[Pixel coordinate grounding data]

···

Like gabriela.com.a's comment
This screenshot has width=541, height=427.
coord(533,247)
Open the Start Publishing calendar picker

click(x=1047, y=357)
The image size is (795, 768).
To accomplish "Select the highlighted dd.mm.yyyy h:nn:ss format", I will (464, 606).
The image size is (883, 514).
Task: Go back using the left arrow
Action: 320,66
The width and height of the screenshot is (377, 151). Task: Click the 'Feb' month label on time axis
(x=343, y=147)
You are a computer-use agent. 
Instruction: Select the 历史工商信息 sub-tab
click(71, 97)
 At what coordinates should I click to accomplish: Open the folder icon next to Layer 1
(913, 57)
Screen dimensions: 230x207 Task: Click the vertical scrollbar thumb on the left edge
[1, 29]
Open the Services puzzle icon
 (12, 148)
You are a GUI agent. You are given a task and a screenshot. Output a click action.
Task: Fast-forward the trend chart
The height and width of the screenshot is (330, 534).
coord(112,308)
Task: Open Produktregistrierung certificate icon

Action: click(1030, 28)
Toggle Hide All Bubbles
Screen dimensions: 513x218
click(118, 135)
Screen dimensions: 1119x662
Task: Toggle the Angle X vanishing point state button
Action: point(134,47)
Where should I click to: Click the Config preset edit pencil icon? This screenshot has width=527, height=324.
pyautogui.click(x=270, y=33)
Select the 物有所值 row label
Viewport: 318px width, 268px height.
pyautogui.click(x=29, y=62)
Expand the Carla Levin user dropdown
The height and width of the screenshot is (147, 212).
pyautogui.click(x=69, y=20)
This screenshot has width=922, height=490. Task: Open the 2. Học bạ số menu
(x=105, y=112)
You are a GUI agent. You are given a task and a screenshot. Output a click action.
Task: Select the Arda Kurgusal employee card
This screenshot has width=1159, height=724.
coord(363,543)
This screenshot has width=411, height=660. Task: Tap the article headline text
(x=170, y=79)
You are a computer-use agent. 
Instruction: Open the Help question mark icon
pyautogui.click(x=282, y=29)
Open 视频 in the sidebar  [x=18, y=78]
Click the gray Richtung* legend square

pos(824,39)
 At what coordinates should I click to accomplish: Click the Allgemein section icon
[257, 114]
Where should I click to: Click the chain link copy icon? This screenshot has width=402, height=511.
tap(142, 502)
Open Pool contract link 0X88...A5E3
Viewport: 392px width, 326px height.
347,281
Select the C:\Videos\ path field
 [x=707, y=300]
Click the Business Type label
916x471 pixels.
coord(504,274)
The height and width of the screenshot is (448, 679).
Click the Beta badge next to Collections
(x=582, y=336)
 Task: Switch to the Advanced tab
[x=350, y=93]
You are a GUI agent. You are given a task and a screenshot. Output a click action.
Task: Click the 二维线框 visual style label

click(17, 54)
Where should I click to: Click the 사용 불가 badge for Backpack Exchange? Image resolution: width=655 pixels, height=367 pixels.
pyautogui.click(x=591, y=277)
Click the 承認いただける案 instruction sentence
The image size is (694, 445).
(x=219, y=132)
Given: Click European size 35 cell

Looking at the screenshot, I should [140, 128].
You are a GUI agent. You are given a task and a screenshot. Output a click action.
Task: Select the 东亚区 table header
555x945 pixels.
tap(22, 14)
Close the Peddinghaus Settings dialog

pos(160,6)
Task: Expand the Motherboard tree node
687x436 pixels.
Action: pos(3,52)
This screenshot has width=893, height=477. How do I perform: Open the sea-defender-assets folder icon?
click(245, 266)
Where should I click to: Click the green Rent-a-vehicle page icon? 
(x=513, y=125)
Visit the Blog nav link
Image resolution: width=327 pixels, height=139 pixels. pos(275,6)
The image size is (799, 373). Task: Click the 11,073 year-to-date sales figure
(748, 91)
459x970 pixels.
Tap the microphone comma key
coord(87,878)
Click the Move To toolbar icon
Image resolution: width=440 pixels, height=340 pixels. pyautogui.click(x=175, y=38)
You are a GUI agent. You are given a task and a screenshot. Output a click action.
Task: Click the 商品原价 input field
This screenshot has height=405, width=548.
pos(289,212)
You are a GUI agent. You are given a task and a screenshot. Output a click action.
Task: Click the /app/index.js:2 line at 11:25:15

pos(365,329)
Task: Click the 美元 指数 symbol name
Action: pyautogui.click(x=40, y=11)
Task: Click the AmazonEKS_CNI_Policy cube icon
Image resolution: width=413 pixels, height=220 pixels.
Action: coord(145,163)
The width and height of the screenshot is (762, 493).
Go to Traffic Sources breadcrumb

···

Keeping every word in place, restate the entries above.

● **REPLY TO THE TASK**:
Like gabriela.com.a's comment
This screenshot has width=541, height=427.
coord(533,247)
Open the Start Publishing calendar picker

click(x=1047, y=357)
The image size is (795, 768).
To accomplish "Select the highlighted dd.mm.yyyy h:nn:ss format", I will (464, 606).
The image size is (883, 514).
Task: Go back using the left arrow
Action: 320,66
The width and height of the screenshot is (377, 151). Task: Click the 'Feb' month label on time axis
(x=343, y=147)
You are a computer-use agent. 
Instruction: Select the 历史工商信息 sub-tab
click(71, 97)
 At what coordinates should I click to accomplish: Open the folder icon next to Layer 1
(913, 57)
Screen dimensions: 230x207 Task: Click the vertical scrollbar thumb on the left edge
[1, 29]
Open the Services puzzle icon
 (12, 148)
You are a GUI agent. You are given a task and a screenshot. Output a click action.
Task: Fast-forward the trend chart
The height and width of the screenshot is (330, 534).
coord(112,308)
Task: Open Produktregistrierung certificate icon

Action: click(1030, 28)
Toggle Hide All Bubbles
Screen dimensions: 513x218
click(118, 135)
Screen dimensions: 1119x662
Task: Toggle the Angle X vanishing point state button
Action: point(134,47)
Where should I click to: Click the Config preset edit pencil icon? This screenshot has width=527, height=324.
pyautogui.click(x=270, y=33)
Select the 物有所值 row label
Viewport: 318px width, 268px height.
pyautogui.click(x=29, y=62)
Expand the Carla Levin user dropdown
The height and width of the screenshot is (147, 212).
pyautogui.click(x=69, y=20)
This screenshot has width=922, height=490. Task: Open the 2. Học bạ số menu
(x=105, y=112)
You are a GUI agent. You are given a task and a screenshot. Output a click action.
Task: Select the Arda Kurgusal employee card
This screenshot has width=1159, height=724.
coord(363,543)
This screenshot has width=411, height=660. Task: Tap the article headline text
(x=170, y=79)
You are a computer-use agent. 
Instruction: Open the Help question mark icon
pyautogui.click(x=282, y=29)
Open 视频 in the sidebar  [x=18, y=78]
Click the gray Richtung* legend square

pos(824,39)
 At what coordinates should I click to accomplish: Click the Allgemein section icon
[257, 114]
Where should I click to: Click the chain link copy icon? This screenshot has width=402, height=511.
tap(142, 502)
Open Pool contract link 0X88...A5E3
Viewport: 392px width, 326px height.
347,281
Select the C:\Videos\ path field
 [x=707, y=300]
Click the Business Type label
916x471 pixels.
coord(504,274)
The height and width of the screenshot is (448, 679).
Click the Beta badge next to Collections
(x=582, y=336)
 Task: Switch to the Advanced tab
[x=350, y=93]
You are a GUI agent. You are given a task and a screenshot. Output a click action.
Task: Click the 二维线框 visual style label

click(17, 54)
Where should I click to: Click the 사용 불가 badge for Backpack Exchange? Image resolution: width=655 pixels, height=367 pixels.
pyautogui.click(x=591, y=277)
Click the 承認いただける案 instruction sentence
The image size is (694, 445).
(x=219, y=132)
Given: Click European size 35 cell

Looking at the screenshot, I should [140, 128].
You are a GUI agent. You are given a task and a screenshot. Output a click action.
Task: Select the 东亚区 table header
555x945 pixels.
tap(22, 14)
Close the Peddinghaus Settings dialog

pos(160,6)
Task: Expand the Motherboard tree node
687x436 pixels.
Action: pos(3,52)
This screenshot has width=893, height=477. How do I perform: Open the sea-defender-assets folder icon?
click(245, 266)
Where should I click to: Click the green Rent-a-vehicle page icon? 
(x=513, y=125)
Visit the Blog nav link
Image resolution: width=327 pixels, height=139 pixels. pos(275,6)
The image size is (799, 373). Task: Click the 11,073 year-to-date sales figure
(748, 91)
459x970 pixels.
Tap the microphone comma key
coord(87,878)
Click the Move To toolbar icon
Image resolution: width=440 pixels, height=340 pixels. pyautogui.click(x=175, y=38)
You are a GUI agent. You are given a task and a screenshot. Output a click action.
Task: Click the 商品原价 input field
This screenshot has height=405, width=548.
pos(289,212)
You are a GUI agent. You are given a task and a screenshot. Output a click action.
Task: Click the /app/index.js:2 line at 11:25:15

pos(365,329)
Task: Click the 美元 指数 symbol name
Action: pyautogui.click(x=40, y=11)
Task: Click the AmazonEKS_CNI_Policy cube icon
Image resolution: width=413 pixels, height=220 pixels.
Action: coord(145,163)
The width and height of the screenshot is (762, 493).
Go to Traffic Sources breadcrumb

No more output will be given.